REQUIRED WORK:
Only a number is expected here: the count of lines in the data that contain "computer".

THE DATA:
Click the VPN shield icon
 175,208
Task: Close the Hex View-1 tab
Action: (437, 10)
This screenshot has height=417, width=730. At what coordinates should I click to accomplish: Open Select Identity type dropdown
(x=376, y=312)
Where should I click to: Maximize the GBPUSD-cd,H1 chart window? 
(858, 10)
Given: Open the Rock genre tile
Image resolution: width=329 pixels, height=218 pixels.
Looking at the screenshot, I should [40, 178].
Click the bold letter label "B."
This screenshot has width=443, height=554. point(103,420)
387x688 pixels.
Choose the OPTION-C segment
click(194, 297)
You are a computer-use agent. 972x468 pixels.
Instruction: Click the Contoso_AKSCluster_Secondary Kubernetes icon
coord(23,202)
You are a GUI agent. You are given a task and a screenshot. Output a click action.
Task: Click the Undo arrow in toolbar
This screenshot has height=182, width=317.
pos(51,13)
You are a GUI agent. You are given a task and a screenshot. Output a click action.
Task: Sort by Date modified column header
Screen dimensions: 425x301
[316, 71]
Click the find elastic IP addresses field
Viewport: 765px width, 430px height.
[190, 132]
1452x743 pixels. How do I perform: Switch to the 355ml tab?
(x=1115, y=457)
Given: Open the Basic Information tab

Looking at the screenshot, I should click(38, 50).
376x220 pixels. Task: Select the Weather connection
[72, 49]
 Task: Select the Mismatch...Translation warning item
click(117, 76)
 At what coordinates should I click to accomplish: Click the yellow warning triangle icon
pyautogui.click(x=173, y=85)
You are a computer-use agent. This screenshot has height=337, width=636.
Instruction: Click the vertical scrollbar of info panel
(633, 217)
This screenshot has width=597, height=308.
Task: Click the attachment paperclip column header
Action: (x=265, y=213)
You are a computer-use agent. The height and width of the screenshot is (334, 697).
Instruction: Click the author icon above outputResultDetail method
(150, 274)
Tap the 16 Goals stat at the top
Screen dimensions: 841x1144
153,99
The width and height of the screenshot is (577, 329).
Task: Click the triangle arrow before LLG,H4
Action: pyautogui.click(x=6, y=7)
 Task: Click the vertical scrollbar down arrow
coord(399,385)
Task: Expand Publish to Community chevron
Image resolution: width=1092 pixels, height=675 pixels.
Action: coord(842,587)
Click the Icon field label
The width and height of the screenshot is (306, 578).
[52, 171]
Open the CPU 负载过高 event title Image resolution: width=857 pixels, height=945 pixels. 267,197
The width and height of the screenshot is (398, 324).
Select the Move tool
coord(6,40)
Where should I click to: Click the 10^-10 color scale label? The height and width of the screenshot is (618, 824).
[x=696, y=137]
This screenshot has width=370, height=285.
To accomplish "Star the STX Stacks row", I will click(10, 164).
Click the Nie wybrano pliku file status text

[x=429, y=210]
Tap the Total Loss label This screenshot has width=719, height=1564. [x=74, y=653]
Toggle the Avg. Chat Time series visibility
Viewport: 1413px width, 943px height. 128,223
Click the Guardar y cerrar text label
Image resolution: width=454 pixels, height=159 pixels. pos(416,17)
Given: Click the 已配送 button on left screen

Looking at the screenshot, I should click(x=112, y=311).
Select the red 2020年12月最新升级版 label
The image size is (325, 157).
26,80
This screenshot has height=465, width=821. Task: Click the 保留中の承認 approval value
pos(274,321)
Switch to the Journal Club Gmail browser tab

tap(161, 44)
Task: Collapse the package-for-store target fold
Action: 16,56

RESPONSE TO THE TASK:
3